Data on non-native plants in the park
A complete list of non-native plants was obtained for the Aconcagua region above 2400 masl from a range of sources (Table 1). This included a plant survey conducted between 1983 and 1993 of 253 plots in the broader Aconcagua region that included the park, an adjacent ski resort, and the international highway that connects Chile and Argentina (Méndez et al 2006).
Details of vegetation surveys and incidental observations used to identify non-native species in Aconcagua region and Aconcagua Provincial Park.
More recent park-specific data were obtained from vegetation surveys of 233 sites in the 2 main valleys in the park conducted from 2001 to 2011 by one of the authors (Figure 1). For each site, the following data were recorded: presence or absence and cover of any non-native species, spatial coordinates, vegetation type altitude, and type of anthropogenic disturbance (Table 1 and Supplemental data, Table S1; http://dx.doi.org/10.1659/MRD-JOURNAL-D-13-00054.S1 (10.1659_MRD-JOURNAL-D-13-00054.S1.pdf)). Incidental observations of additional non-native plants by one of the authors during fieldwork in the park were also included (Table 1). Details regarding the methods used for each vegetation survey are included in Table 1.
For each non-native species identified in one or more of these surveys, additional information was collected from standard databases, including family, growth form, and life form. Broader data on the weed status of each species were also obtained, including (1) whether the species is considered a weed, using data from a comprehensive database of more than 28,000 species of weeds from more than 1000 sources (Randall 2007, 2012); (2) whether the species is considered a global environmental weed, based on a list of 400 species of major invasive plant species internationally (Weber 2003); and (3) whether the species is considered non-native in other mountain regions, including in Australia, the United States, and South and Central Chile in South America (McDougall et al 2005; Bear et al 2006; Seipel et al 2012). The term “weed” is used here to refer to any non-native plant growing where it is not wanted and that often has economic and environmental impacts (Richardson et al 2000).

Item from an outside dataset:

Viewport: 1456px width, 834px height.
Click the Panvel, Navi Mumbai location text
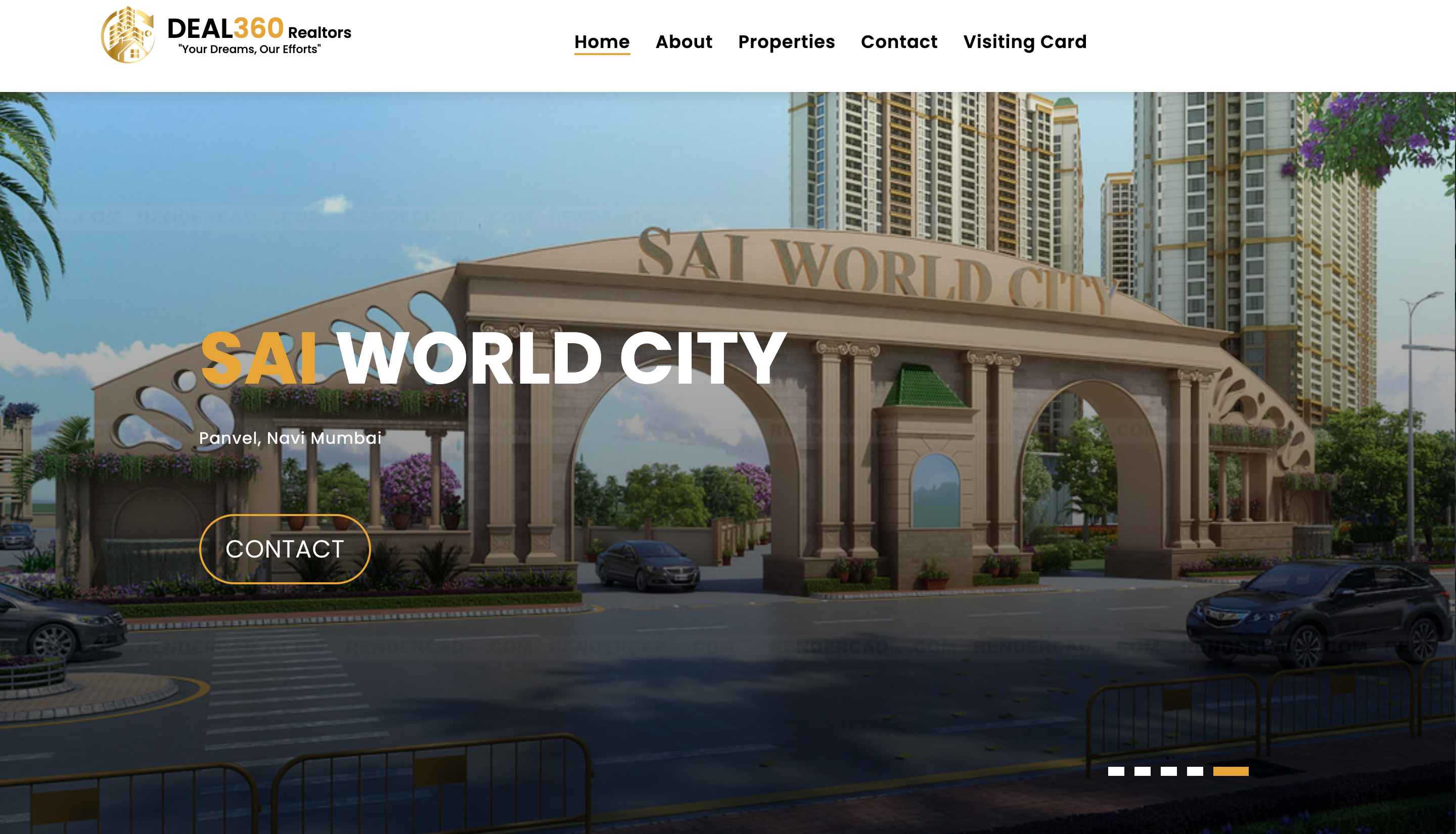coord(290,438)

The term “environmental weed” is used to refer to non-native plants that can invade natural ecosystems and pose a threat to biodiversity conservation (Randall 1997).
Data on the potential for the seed of each species to be unintentionally dispersed, including on clothing, on vehicles, or in pack animal dung or fur, were obtained from the Pickering and Mount (2010) database that was updated in 2013 (Ansong and Pickering 2013a). The distribution of each non-native species in the park was mapped using data from the surveys of 233 sites using the ArcGIS program (version 9.3). The altitude and the maximum distance of each non-native species from the road head were calculated using the Spatial Analyst tool in ArcGIS.

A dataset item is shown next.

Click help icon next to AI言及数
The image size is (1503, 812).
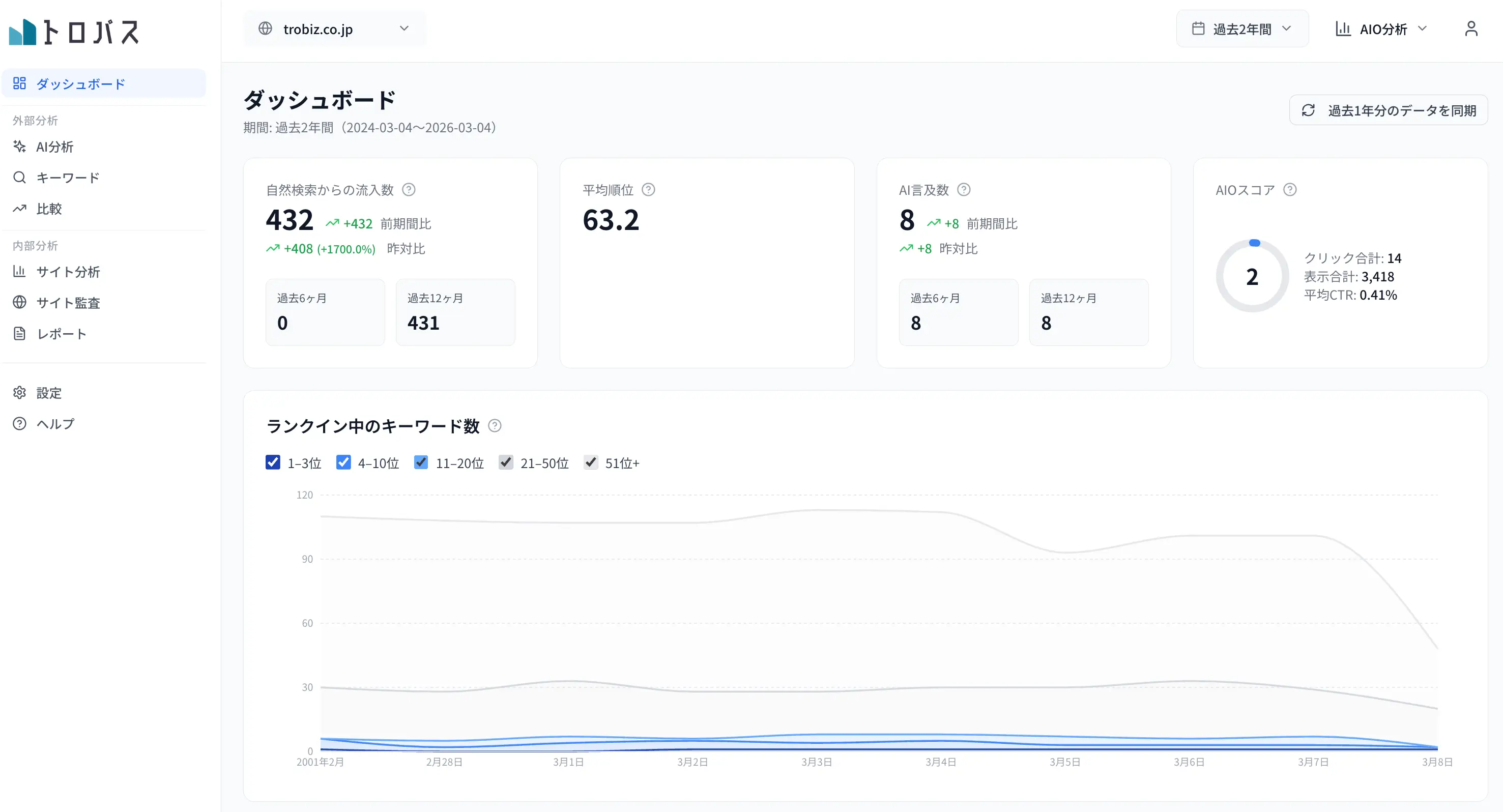[964, 190]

To determine whether the 233 sites surveyed give an approximation of the total number of non-native species in the park, a species accumulation curve was generated by plotting the cumulative number of non-native species against the number of sites using the Ugland, Gray, and Elingsen index in the PRIMER ordination package (version 6.0) (Ugland et al 2003). The resulting species accumulation curve showed that the occurrence of additional non-native species tended to flatten out after 150 sites, indicating that the number of sites surveyed was able to collect close to the total number of non-native species occurring in the park.
To determine how non-native plant cover and composition varied with human disturbance (tourism), we compared undisturbed sites and sites disturbed by tourism use. This included one-way analyses of variance and nonparametric Kruskal-Wallis tests comparing the difference between non-native species richness and cover in steppe and alpine meadows in the intensively used area of the park and cover of non-native plants along the main track in the Horcones Valley. We also compared non-native species count data in steppe and alpine meadows in the intensively used area using chi-square tests and non-native plant cover and frequency for all sites using descriptive statistics.
At least 21 non-native plant species occur in the Aconcagua region, of which 16 were recorded within the park during the more recent surveys between 2001 and 2011 (Tables 1 and 2). All of them are native to Europe, including the 3 graminoids, 17 herbs, and 1 shrub, the salt cedar Tamarix ramosissima. Most species were perennial (12), with other species annual/biennial, annual/perennial, or annual (Table 2). All are considered “weeds” somewhere in the world, and 8 are international invasive environmental weeds (Table 3). At least 14 species have also been recorded as non-native species in other mountain regions, including 12 species in the Australian Alps, 10 species in the Blue Mountains of Oregon (USA), 7 species in the Rocky Mountains (USA), 9 species in South Chile, and 7 species in Central Chile in the Andes. Seeds of many of the species may have been unintentionally introduced into the park on vehicles, on clothing, or in the dung of pack animals and then dispersed farther into the park on clothing and in the dung and fur of pack animals (Table 3). Most non-native species recorded in the park can be dispersed by these mechanisms, including the 5 most common non-native species: Convolvulus arvensis, T. officinale, Trifolium repens, Plantago lanceolata, and Salsola kali (Table 3).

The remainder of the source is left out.